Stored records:
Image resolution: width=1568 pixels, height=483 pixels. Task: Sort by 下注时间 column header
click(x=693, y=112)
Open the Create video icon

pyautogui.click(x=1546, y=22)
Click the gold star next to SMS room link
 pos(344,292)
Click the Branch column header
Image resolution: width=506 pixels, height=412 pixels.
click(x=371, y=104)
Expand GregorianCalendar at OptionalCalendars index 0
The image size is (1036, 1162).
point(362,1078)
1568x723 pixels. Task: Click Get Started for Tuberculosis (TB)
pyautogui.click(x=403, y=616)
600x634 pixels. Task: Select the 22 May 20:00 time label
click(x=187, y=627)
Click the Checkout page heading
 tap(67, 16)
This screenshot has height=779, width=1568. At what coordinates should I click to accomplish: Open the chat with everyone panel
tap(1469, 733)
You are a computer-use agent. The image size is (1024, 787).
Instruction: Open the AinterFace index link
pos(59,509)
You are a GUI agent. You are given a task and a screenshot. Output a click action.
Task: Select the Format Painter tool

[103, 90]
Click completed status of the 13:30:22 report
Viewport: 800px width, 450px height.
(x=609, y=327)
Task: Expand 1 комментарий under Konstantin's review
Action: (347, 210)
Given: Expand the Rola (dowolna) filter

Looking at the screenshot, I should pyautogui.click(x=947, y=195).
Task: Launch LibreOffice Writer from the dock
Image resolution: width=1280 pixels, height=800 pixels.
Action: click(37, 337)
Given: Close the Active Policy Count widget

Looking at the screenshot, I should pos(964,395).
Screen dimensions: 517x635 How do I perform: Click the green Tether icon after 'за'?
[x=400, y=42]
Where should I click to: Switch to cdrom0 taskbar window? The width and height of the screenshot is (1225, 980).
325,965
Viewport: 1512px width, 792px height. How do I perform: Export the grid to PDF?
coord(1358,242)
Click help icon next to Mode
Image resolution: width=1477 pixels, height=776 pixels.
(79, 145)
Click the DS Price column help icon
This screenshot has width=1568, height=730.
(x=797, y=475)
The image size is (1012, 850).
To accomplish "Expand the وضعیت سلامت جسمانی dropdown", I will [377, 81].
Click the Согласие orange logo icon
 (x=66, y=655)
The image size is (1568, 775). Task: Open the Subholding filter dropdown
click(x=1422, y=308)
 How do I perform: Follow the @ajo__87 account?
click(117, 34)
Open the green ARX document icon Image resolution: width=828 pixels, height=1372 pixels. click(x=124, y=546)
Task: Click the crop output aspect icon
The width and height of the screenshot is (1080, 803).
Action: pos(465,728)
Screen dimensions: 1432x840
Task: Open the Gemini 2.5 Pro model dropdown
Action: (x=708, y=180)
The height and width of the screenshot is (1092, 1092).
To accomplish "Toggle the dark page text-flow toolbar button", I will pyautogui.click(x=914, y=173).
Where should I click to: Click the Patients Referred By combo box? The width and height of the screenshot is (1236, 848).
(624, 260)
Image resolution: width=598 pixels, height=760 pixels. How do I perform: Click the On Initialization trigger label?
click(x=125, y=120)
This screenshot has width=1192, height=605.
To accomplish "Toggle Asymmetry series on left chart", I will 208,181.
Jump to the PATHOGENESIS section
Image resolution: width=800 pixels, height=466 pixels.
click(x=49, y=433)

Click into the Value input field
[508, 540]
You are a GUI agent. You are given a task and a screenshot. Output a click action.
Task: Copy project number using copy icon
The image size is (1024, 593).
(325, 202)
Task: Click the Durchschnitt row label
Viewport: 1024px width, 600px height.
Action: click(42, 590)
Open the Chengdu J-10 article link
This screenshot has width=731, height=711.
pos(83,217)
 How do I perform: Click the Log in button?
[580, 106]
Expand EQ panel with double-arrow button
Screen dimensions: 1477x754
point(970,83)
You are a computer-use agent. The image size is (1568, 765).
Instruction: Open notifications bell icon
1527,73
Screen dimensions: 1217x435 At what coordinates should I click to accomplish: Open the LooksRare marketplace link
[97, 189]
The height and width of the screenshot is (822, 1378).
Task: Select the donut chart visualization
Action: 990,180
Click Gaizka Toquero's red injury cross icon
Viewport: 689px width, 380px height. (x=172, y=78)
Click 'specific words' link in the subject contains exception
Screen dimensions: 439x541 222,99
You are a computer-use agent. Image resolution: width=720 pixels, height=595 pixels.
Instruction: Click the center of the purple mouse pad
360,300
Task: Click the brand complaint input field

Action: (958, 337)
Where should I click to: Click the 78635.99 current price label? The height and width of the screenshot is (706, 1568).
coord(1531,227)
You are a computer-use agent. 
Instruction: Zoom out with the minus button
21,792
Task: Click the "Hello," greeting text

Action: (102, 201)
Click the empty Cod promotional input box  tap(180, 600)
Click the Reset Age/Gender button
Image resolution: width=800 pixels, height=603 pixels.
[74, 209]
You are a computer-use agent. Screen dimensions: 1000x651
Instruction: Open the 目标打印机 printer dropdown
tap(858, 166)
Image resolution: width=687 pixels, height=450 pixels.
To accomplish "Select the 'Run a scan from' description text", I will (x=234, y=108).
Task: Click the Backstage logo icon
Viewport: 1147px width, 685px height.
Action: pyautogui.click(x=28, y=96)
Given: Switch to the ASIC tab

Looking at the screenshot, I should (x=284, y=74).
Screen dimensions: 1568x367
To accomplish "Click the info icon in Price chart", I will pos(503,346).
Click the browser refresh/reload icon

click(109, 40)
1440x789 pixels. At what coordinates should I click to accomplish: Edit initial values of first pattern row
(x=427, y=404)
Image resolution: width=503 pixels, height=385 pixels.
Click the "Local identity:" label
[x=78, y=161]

WORK ITEM
Where does the word "agent" appear in the records above? Return every line that holds it.

THE ANSWER
You are a computer-use agent. The image size is (1024, 787).
You are a GUI agent. You are given a task and a screenshot. Output a click action.
You are a GUI agent. You are given a task and a screenshot. Output a click action.
You are a computer-use agent. The image size is (1568, 765).
You are a computer-use agent. Image resolution: width=720 pixels, height=595 pixels.
You are a computer-use agent. 
You are a computer-use agent. Screen dimensions: 1000x651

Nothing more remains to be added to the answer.